The Story
Why it exists.
The beginning
Palissandre d'Or was released in 2015, signed by master perfumer Alberto Morillas, and named for palisander, rosewood in French. The reference is specific: Dalbergia sissoo, the Indian rosewood historically central to that region's material culture. Aedes de Venustas has always approached fragrance as intellectual and artistic practice rather than commercial output, and this composition reflects that orientation. Morillas translated the material's character, creamy, milky, slightly smoky, into a structured woody-spicy work that stays true to the source material without romanticizing it.

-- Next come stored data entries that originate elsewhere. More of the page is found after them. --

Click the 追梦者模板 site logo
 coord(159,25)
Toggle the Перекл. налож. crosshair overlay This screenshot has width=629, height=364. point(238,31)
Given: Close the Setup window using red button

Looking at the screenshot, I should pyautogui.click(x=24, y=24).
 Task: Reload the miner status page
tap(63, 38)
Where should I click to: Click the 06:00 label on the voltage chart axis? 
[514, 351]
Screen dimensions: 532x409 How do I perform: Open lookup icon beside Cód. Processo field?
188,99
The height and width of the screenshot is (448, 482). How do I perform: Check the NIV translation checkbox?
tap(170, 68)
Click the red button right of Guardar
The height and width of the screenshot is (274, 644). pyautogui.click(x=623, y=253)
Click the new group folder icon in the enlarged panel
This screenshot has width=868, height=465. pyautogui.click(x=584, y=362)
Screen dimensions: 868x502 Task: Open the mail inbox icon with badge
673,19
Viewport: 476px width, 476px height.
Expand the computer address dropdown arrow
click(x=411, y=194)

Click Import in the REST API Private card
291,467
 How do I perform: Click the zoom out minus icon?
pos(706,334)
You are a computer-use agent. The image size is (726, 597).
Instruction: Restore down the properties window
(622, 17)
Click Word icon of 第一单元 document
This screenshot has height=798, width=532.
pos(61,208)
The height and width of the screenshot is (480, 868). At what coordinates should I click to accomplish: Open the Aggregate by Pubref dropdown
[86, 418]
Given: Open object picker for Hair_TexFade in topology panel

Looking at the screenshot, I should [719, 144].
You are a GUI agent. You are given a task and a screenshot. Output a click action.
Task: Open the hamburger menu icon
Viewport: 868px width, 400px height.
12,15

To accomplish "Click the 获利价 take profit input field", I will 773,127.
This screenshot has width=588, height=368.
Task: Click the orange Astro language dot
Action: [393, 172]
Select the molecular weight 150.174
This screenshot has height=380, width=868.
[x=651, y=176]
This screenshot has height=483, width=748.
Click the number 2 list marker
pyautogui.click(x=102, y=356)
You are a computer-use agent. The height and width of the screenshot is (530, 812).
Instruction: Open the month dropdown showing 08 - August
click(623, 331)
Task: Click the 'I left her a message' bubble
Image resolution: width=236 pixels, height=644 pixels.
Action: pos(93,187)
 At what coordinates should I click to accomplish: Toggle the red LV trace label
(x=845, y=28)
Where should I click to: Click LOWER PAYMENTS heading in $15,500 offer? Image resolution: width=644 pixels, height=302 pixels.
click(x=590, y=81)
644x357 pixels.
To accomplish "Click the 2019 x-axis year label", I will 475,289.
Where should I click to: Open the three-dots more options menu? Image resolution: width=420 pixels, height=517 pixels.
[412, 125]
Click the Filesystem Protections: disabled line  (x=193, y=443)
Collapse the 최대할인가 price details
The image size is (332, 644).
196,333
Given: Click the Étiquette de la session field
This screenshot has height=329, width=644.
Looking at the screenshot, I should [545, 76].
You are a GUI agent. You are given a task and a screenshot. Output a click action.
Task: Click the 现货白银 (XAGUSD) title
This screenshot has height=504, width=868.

What makes Palissandre d'Or unusual is the triple-cedar foundation layered beneath that milky rosewood. Nootka cypress, Virginia cedar, and Chinese cedar create a complex woody base that most fragrances would stop at one of. Add Copaiba balsam, a resin that adds both sweetness and structure, and you get a base with unusual depth. The spiced heart (cinnamon, pink pepper, coriander, nutmeg) isn't there to complicate things. It's there to warm the rosewood enough to glow. The ambrette seed in the opening is a quiet move: musk without animalic force, a clean entry before the real work begins.
The evolution
The opening arrives softly, ambrette's green-musk whisper, almost shy. No drama at the top. What follows is the warm heart: cinnamon and pink pepper that read as afternoon light through wooden slats, not as a spice rack. The transition into the drydown is where Morillas earns his reputation. The rosewood doesn't disappear, it deepens, becomes creamy and lactonic as the sandalwood and ambroxan arrive. The cedars hold everything upright, never letting it go powdery or sweet. Patchouli shows up late, earthy and grounding. The final hours belong to skin-warmed wood and a faint mineral amber that lingers on fabric into the next day. Moderate sillage means it stays close, a presence felt more than announced.
Cultural impact
Palissandre d'Or has quietly held its place as one of Aedes de Venustas' most-worn compositions since its 2015 debut. It occupies the overlap between collectors who appreciate Morillas' structural precision and those drawn to the rare rosewood material as subject. The fragrance doesn't shout, it lasts. That quality has built a quiet following among wearers who treat fragrance as a private art form rather than a public statement.